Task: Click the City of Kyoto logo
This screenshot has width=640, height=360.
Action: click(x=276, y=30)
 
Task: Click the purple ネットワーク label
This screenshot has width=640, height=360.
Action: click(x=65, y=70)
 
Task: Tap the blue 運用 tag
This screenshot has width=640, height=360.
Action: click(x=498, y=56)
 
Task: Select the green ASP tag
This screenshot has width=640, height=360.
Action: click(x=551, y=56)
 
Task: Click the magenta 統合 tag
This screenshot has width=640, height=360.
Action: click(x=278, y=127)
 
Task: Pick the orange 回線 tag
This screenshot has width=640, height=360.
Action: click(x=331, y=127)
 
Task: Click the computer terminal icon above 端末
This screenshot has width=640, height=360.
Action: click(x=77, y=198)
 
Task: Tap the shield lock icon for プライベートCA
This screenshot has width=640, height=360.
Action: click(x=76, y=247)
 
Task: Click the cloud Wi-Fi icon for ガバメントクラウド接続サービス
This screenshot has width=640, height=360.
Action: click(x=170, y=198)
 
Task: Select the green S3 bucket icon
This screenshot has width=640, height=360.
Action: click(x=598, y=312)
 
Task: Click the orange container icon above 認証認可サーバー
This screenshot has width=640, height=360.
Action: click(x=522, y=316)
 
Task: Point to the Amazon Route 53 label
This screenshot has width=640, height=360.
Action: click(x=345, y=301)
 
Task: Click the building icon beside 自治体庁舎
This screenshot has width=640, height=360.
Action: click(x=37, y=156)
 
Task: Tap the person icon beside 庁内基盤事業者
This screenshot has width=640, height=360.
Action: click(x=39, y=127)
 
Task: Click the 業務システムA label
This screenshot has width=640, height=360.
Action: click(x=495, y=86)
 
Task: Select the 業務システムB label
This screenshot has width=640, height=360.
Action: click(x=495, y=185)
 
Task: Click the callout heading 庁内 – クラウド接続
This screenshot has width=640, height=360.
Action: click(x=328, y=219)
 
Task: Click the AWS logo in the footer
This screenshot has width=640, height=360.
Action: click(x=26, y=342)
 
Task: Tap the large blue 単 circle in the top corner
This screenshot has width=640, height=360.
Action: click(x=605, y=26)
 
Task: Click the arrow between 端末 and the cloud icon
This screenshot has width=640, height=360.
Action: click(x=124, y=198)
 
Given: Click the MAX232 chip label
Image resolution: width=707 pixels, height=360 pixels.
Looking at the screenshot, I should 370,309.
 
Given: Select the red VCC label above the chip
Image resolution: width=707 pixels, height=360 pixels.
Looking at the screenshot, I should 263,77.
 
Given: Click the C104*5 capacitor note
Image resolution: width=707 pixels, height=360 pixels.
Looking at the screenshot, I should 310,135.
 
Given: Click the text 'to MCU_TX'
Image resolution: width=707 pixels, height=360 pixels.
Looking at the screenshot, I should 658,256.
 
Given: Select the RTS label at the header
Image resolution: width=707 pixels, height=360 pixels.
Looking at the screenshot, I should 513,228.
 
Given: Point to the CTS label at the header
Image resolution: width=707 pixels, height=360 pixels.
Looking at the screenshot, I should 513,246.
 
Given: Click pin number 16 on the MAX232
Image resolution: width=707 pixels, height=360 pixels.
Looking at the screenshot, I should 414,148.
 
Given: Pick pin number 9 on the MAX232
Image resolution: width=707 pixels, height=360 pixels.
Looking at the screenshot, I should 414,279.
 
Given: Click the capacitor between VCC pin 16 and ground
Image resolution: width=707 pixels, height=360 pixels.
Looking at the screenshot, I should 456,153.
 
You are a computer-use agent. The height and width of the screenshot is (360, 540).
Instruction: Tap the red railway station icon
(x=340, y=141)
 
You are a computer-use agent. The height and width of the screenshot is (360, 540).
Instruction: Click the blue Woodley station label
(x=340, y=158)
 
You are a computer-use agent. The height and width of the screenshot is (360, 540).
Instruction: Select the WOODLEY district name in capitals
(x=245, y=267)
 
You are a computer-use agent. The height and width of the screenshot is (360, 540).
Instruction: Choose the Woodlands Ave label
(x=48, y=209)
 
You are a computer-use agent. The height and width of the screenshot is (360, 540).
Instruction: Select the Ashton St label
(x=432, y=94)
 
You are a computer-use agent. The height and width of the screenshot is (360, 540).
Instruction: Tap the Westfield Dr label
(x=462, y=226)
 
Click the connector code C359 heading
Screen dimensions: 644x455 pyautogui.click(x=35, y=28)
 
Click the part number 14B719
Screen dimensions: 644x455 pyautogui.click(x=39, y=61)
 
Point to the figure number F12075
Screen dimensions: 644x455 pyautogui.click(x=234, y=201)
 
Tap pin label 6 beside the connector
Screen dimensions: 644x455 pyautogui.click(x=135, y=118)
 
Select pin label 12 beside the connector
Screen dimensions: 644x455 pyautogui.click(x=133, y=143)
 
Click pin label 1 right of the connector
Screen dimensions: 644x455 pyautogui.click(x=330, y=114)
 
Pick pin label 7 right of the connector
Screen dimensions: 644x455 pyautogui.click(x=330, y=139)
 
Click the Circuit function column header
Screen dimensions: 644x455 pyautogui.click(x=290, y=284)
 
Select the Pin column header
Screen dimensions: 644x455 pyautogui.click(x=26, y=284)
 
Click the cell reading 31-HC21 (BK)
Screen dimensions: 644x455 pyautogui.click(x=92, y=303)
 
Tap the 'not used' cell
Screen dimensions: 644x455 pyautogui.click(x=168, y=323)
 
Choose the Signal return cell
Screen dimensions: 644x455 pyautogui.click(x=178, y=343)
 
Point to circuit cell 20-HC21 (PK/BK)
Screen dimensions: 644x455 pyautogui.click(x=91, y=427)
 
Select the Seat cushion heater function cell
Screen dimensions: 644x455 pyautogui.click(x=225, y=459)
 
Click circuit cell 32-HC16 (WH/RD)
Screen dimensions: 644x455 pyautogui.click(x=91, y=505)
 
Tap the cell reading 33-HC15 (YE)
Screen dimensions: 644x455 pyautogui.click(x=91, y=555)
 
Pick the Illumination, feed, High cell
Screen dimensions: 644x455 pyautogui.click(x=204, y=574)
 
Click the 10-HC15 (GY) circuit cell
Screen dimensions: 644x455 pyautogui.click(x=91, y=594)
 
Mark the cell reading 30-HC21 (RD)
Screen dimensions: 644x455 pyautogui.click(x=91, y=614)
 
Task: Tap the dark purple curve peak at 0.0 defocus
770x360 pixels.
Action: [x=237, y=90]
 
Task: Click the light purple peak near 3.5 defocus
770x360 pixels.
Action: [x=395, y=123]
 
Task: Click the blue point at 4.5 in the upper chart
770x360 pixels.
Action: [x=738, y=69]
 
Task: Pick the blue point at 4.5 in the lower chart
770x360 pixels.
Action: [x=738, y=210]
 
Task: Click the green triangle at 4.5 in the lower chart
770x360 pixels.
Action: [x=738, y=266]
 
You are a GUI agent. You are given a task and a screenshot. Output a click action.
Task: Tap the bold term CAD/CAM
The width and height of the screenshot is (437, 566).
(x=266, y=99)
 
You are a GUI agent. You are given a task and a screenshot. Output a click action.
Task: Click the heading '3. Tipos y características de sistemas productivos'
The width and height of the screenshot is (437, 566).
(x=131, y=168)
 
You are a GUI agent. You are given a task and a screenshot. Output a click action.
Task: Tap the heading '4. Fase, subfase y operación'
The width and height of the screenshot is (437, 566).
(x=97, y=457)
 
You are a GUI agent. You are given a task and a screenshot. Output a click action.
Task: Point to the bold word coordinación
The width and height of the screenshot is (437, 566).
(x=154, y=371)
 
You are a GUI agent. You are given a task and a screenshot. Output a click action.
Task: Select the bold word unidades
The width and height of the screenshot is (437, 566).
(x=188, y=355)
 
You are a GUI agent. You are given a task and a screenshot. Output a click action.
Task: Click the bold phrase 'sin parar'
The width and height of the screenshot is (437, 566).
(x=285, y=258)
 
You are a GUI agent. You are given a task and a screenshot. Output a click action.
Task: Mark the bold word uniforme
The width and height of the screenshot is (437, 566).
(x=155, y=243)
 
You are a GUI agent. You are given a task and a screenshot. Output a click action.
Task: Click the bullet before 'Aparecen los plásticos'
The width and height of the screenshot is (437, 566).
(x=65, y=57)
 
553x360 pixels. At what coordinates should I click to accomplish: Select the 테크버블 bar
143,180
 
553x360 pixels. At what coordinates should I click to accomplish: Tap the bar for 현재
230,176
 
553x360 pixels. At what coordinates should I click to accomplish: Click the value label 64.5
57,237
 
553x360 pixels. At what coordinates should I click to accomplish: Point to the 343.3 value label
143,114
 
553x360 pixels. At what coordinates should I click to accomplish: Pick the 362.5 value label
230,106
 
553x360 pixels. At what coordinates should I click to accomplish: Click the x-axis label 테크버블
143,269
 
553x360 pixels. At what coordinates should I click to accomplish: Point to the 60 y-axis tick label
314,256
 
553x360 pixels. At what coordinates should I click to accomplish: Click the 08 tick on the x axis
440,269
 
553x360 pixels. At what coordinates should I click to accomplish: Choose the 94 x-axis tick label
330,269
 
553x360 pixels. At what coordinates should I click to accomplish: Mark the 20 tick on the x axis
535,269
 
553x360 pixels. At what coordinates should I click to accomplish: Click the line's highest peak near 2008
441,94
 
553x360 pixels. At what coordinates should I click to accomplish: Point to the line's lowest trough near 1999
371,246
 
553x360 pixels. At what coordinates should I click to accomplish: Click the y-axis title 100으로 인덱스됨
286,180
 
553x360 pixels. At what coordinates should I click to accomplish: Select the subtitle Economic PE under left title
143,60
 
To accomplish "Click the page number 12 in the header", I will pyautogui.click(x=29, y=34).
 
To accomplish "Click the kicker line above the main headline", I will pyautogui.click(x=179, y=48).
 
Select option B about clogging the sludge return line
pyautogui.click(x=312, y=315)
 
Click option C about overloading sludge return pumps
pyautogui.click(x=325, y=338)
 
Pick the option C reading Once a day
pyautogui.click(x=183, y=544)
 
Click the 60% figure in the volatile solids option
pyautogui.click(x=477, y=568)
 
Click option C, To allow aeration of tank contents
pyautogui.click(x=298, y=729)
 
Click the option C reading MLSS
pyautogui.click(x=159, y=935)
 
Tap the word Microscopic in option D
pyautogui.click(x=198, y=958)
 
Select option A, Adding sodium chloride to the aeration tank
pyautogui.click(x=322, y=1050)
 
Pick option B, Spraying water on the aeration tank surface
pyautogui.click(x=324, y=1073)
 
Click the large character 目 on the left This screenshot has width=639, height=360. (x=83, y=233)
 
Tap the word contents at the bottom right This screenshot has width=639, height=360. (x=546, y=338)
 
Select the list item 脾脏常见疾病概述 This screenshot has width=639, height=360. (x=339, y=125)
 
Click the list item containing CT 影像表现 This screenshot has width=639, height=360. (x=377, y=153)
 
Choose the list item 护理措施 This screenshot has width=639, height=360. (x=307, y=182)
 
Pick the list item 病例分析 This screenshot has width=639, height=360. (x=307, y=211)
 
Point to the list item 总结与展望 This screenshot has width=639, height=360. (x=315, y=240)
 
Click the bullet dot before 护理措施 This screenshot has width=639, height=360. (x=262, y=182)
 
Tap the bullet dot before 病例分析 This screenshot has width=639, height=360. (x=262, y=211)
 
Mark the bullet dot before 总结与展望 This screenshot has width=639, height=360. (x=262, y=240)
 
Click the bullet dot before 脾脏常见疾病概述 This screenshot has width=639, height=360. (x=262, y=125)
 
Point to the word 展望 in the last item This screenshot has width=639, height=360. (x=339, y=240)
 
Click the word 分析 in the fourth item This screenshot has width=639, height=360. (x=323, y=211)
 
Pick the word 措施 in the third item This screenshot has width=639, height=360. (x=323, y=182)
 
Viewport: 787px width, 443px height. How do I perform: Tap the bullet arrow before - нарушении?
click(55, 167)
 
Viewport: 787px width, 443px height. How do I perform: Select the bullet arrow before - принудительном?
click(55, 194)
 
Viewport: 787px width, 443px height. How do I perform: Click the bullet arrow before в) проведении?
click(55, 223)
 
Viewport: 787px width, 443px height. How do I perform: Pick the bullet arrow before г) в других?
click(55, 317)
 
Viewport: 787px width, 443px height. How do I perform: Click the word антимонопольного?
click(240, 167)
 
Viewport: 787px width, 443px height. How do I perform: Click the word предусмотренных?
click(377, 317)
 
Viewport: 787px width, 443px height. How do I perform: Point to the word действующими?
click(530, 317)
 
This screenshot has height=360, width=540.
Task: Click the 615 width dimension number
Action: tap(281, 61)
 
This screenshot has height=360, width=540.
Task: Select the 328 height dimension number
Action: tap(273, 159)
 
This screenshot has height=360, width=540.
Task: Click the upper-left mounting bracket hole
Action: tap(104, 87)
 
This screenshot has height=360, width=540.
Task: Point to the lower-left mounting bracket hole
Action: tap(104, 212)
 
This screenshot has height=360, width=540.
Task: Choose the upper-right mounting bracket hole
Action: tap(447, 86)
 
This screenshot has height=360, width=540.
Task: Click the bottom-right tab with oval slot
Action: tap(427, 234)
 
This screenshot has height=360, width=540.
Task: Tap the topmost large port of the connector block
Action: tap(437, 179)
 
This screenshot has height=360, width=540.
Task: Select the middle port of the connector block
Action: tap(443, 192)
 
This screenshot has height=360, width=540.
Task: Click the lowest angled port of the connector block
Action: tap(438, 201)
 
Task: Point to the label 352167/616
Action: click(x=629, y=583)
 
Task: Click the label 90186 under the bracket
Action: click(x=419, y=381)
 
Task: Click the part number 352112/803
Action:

= = = = = = =

**Given task:** Rewrite the entries from the start through the line containing "Action: click(x=77, y=198)", replacing "tag" with "badge" and leaving everything else unchanged.

**The response:**
Task: Click the City of Kyoto logo
This screenshot has width=640, height=360.
Action: click(x=276, y=30)
 
Task: Click the purple ネットワーク label
This screenshot has width=640, height=360.
Action: click(x=65, y=70)
 
Task: Tap the blue 運用 badge
This screenshot has width=640, height=360.
Action: click(x=498, y=56)
 
Task: Select the green ASP badge
This screenshot has width=640, height=360.
Action: click(x=551, y=56)
 
Task: Click the magenta 統合 badge
This screenshot has width=640, height=360.
Action: click(x=278, y=127)
 
Task: Pick the orange 回線 badge
This screenshot has width=640, height=360.
Action: click(x=331, y=127)
 
Task: Click the computer terminal icon above 端末
This screenshot has width=640, height=360.
Action: click(x=77, y=198)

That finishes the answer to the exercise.